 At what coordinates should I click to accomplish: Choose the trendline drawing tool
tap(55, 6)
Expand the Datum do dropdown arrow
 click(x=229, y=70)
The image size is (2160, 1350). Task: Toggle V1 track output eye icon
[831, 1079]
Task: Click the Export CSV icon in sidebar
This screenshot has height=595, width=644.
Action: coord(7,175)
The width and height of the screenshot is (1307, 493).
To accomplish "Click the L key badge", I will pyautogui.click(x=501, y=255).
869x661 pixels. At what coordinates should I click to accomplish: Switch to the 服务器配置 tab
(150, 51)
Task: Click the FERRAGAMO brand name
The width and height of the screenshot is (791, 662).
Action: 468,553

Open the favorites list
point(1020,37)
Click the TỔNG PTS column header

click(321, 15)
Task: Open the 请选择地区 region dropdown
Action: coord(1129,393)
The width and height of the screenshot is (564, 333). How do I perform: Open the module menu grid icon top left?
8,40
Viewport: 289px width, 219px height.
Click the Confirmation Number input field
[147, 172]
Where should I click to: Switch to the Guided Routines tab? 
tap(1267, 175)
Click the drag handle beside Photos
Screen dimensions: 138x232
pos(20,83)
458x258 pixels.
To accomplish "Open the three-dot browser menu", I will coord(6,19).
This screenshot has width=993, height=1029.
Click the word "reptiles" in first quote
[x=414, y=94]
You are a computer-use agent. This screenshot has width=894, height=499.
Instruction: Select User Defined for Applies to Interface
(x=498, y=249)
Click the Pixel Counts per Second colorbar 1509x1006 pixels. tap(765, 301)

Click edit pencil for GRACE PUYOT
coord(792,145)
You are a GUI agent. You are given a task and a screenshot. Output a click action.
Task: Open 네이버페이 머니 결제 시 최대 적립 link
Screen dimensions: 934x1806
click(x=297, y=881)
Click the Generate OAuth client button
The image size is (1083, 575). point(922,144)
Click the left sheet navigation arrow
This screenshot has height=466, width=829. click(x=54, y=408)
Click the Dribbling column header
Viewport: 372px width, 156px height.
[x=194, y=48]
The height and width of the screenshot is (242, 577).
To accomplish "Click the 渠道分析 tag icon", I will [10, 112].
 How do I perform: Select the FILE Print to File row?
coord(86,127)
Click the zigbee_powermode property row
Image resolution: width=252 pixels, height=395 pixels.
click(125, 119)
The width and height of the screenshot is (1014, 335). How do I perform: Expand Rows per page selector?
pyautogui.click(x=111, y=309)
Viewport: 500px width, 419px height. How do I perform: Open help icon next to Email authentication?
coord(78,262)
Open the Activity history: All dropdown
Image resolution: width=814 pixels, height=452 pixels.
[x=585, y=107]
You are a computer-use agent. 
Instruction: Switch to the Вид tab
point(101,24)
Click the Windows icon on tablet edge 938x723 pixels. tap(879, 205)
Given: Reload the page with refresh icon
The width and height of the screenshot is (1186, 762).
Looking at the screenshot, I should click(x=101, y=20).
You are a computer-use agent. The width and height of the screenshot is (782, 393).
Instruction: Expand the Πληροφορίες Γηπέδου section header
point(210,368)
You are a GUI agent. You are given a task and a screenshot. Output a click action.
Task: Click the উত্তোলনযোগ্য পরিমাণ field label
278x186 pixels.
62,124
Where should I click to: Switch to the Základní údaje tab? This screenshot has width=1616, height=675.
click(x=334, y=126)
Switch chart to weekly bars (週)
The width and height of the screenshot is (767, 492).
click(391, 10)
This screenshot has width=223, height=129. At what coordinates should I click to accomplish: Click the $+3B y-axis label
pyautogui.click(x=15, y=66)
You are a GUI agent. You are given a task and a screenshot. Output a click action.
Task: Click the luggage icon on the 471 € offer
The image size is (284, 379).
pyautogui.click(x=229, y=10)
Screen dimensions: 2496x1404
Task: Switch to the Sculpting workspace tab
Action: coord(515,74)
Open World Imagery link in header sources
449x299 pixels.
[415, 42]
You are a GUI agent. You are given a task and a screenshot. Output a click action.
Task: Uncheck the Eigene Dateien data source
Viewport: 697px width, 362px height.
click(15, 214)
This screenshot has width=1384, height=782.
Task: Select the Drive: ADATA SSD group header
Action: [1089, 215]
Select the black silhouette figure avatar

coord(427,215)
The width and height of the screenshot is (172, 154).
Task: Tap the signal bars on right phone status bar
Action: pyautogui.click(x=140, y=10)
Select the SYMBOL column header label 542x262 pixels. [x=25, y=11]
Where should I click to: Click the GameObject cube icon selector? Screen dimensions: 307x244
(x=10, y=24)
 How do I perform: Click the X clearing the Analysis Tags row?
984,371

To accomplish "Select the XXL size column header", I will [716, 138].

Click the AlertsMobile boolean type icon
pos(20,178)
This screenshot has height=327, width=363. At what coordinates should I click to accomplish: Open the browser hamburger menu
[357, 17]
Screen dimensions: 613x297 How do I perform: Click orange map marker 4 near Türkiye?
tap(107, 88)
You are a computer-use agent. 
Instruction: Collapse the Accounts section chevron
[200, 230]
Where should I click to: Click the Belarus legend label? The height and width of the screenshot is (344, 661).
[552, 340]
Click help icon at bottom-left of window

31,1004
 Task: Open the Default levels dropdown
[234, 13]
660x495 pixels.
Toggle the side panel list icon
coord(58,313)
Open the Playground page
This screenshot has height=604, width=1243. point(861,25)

__What to produce__
Retype the rows from the line with "869x661 pixels. At" up to and including the line with "[x=585, y=107]", keeping every character unchanged.

__Result below__
869x661 pixels. At what coordinates should I click to accomplish: Switch to the 服务器配置 tab
(150, 51)
Task: Click the FERRAGAMO brand name
The width and height of the screenshot is (791, 662).
Action: 468,553

Open the favorites list
point(1020,37)
Click the TỔNG PTS column header

click(321, 15)
Task: Open the 请选择地区 region dropdown
Action: coord(1129,393)
The width and height of the screenshot is (564, 333). How do I perform: Open the module menu grid icon top left?
8,40
Viewport: 289px width, 219px height.
Click the Confirmation Number input field
[147, 172]
Where should I click to: Switch to the Guided Routines tab? 
tap(1267, 175)
Click the drag handle beside Photos
Screen dimensions: 138x232
pos(20,83)
458x258 pixels.
To accomplish "Open the three-dot browser menu", I will coord(6,19).
This screenshot has width=993, height=1029.
Click the word "reptiles" in first quote
[x=414, y=94]
You are a computer-use agent. This screenshot has width=894, height=499.
Instruction: Select User Defined for Applies to Interface
(x=498, y=249)
Click the Pixel Counts per Second colorbar 1509x1006 pixels. tap(765, 301)

Click edit pencil for GRACE PUYOT
coord(792,145)
You are a GUI agent. You are given a task and a screenshot. Output a click action.
Task: Open 네이버페이 머니 결제 시 최대 적립 link
Screen dimensions: 934x1806
click(x=297, y=881)
Click the Generate OAuth client button
The image size is (1083, 575). point(922,144)
Click the left sheet navigation arrow
This screenshot has height=466, width=829. click(x=54, y=408)
Click the Dribbling column header
Viewport: 372px width, 156px height.
[x=194, y=48]
The height and width of the screenshot is (242, 577).
To accomplish "Click the 渠道分析 tag icon", I will [10, 112].
 How do I perform: Select the FILE Print to File row?
coord(86,127)
Click the zigbee_powermode property row
Image resolution: width=252 pixels, height=395 pixels.
click(125, 119)
The width and height of the screenshot is (1014, 335). How do I perform: Expand Rows per page selector?
pyautogui.click(x=111, y=309)
Viewport: 500px width, 419px height. How do I perform: Open help icon next to Email authentication?
coord(78,262)
Open the Activity history: All dropdown
Image resolution: width=814 pixels, height=452 pixels.
[x=585, y=107]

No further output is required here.